Rhein-Berg setzt auf Wasserstoff

Seit Jahren schon testet die RVK Wasserstoff-Busse wie auf diesem Bild, ab 2019 sollen sie in Rhein-Berg zum Einsatz kommen.

Rhein-Berg Der Rheinisch-Bergische Kreis arbeitet weiter am ÖPNV der Zukunft. Nachdem das Bus-Angebot mit dem Fahrplanwechsel am 10. Dezember deutlich ausgebaut wurde, hat der zuständige Kreisausschuss nun den Einstieg in die Wasserstofftechnik beschlossen.
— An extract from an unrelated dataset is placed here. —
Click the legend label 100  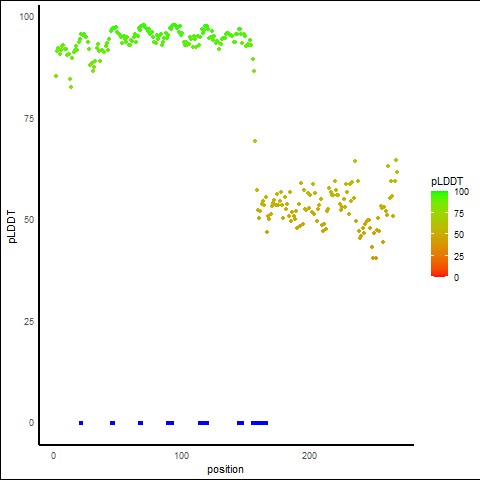[x=461, y=192]
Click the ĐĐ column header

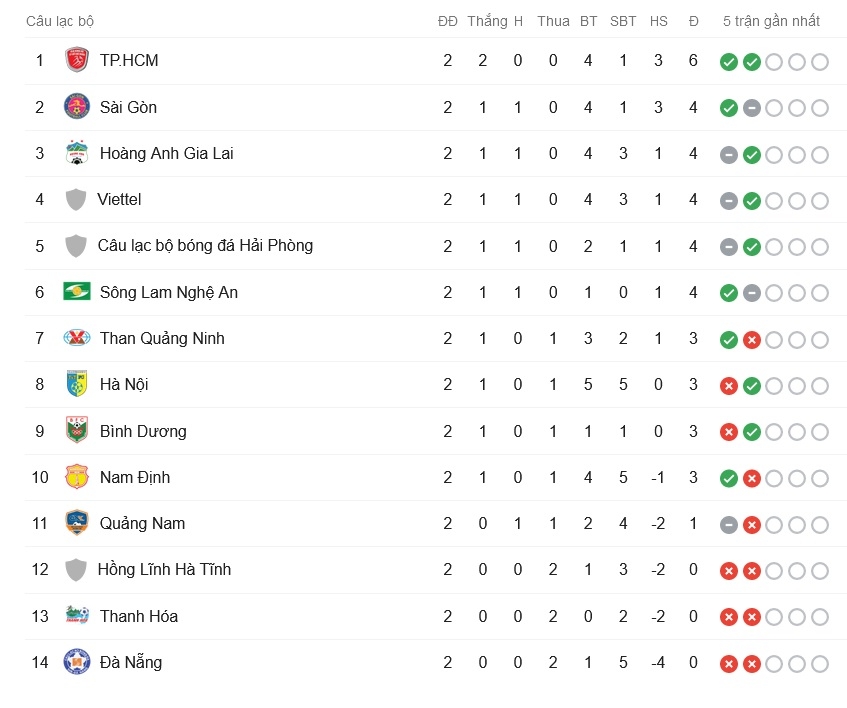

Ab 2019 sollen unter der Flagge der kreiseigenen Gesellschaft Regionalverkehr Köln (RVK) 15 Wasserstoffbusse durch die Region rollen. „Dadurch sollen schädliche Emissionen verringert und dadurch die Kommunen in ihren Bemühungen unterstützt werden, Schadstoffe in der Luft zu verringern“, heißt es in einer Mitteilung des Kreises. Die Anschaffung dieser Technologie koste über einen Zeitraum von zehn Jahren etwa 600.000 Euro pro Jahr. „Dabei berücksichtigt sind Fördermittel in Höhe von knapp 6,4 Millionen Euro, für die der RVK die Förderbescheide vorliegen.“ Der Beschluss des Ausschusses fiel einstimmig.

Zehn Busse würden im Nordkreis verkehren, die anderen fünf sollen im Bereich Rösrath und Bergisch Gladbach zum Einsatz kommen, sagt der Kreis. Den Wasserstoff erhalten die Busse am Flughafen Köln/Bonn. Darüber hinaus soll in Wermelskirchen eine Wasserstofftankstelle errichtet werden. „Die Beschaffung der Busse ist Teil einer langfristigen Strategie“, so der Kreis. Die Flotte solle dann bis 2030 kontinuierlich ausgebaut werden.